The FCC called IP services the “latest new frontier of our nation’s communications landscape” and said it remains “committed to allowing IP-enabled services to evolve without undue regulation.” However, the agency said it felt that the importance of E911 as a response tool to various types of emergencies overrode the need to keep government hands off the emerging industry.
Providers of instant messaging platforms are exempt from the ruling, even those that offer a voice calling feature. Instead, only VoIP services that use the public switched telephone network (PSTN) to complete calls are covered. Those carriers have 120 days to comply with the order or face sanctions.
“Anyone who dials 911 has a reasonable expectation that he or she will be connected to an emergency operator; this expectation exists whether that person is dialing 911 from a traditional wireline phone, a wireless phone, or a VoIP phone,” FCC Chairman Kevin J. Martin said. “Today, we take this action to ensure this expectation is met as soon as possible.”
The order impacts some 1.5 million VoIP subscribers, and perhaps even more directly, a host of providers, from startups such as Vonage and Skype to established Baby Bells such as Bellsouth and others.
The industry has been offering up various solutions to the problem, with Verizon and other carriers saying they would open their E911 networks up to providers of VoIP, even those that they compete with for customers.
However, the FCC felt the pace was too plodding, and after hearing several personal stories from individuals whose calls did not reach emergency dispatchers quickly, the Commission voted 4 to 0 to order the service be rolled out.
Consumer advocates were quick to applaud the move.
“This action is long overdue,” Janee Briesemeister, senior policy analyst for the Consumers Union, said. “We have long voiced concern that VoIP is marketed as a substitute phone service without being capable of, or required to provide, equivalent service. The FCC finally did the right thing on this critical public safety issue.”
Local Carrier Networks
The precise impact on the rapidly evolving industry was more difficult to judge, analysts said, since it’s not clear whether the most imposing hurdles to enabling universal E911 are technological in nature or simply a matter of economics.
The FCC said it expected local carriers to open their E911 networks to any carrier who requests they do so. However, it’s not clear whether the FCC would require Baby Bells and others to work with carriers who do not have the appropriate technology in place to enable routing of emergency calls. And the agency did not say how it would respond to disputes about pricing of such access.
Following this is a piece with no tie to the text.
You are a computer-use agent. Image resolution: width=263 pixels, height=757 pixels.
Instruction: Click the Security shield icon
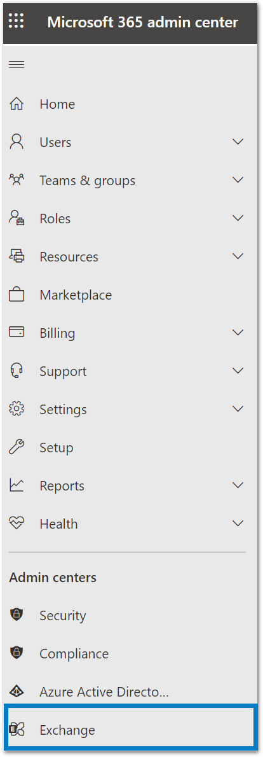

Just last week, Vonage changed the terms of its own 911 service, enabling customers to opt-out rather than opt-in — in other words providing the service as a default option. The company faces lawsuits from two states that want it to offer better emergency dialing options.
Most analysts say it’s likely that Vonage and others with footholds in the market will figure a way to comply nationally with the order. Vonage might have a big advantage in that it recently secured some US$200 million in private venture funding.
The order might well keep some would-be insurgents from making a run at the market, however, as the requirement for E911 sets up a higher barrier to entry into the industry.
Independent telecom analyst Jeff Kagan told the E-Commerce Times that the debate will likely linger as will other details about how to mesh the VoIP industry with the traditional phone world.
Finding Out Too Late
“This is a tougher question than most people realize,” Kagan said. “We have expectations over phone service.”
The problem, he added, is that VoIP services often seem to consumers exactly like traditional voice calling. It’s only when an emergency service is needed that some customers realize they don’t have them.
“There is a wide variety of VoIP providers and a wide range of services. Customers mistakenly think they are all the same, and they are not,” Kagan added. “With phone service, customers shouldn’t be surprised.”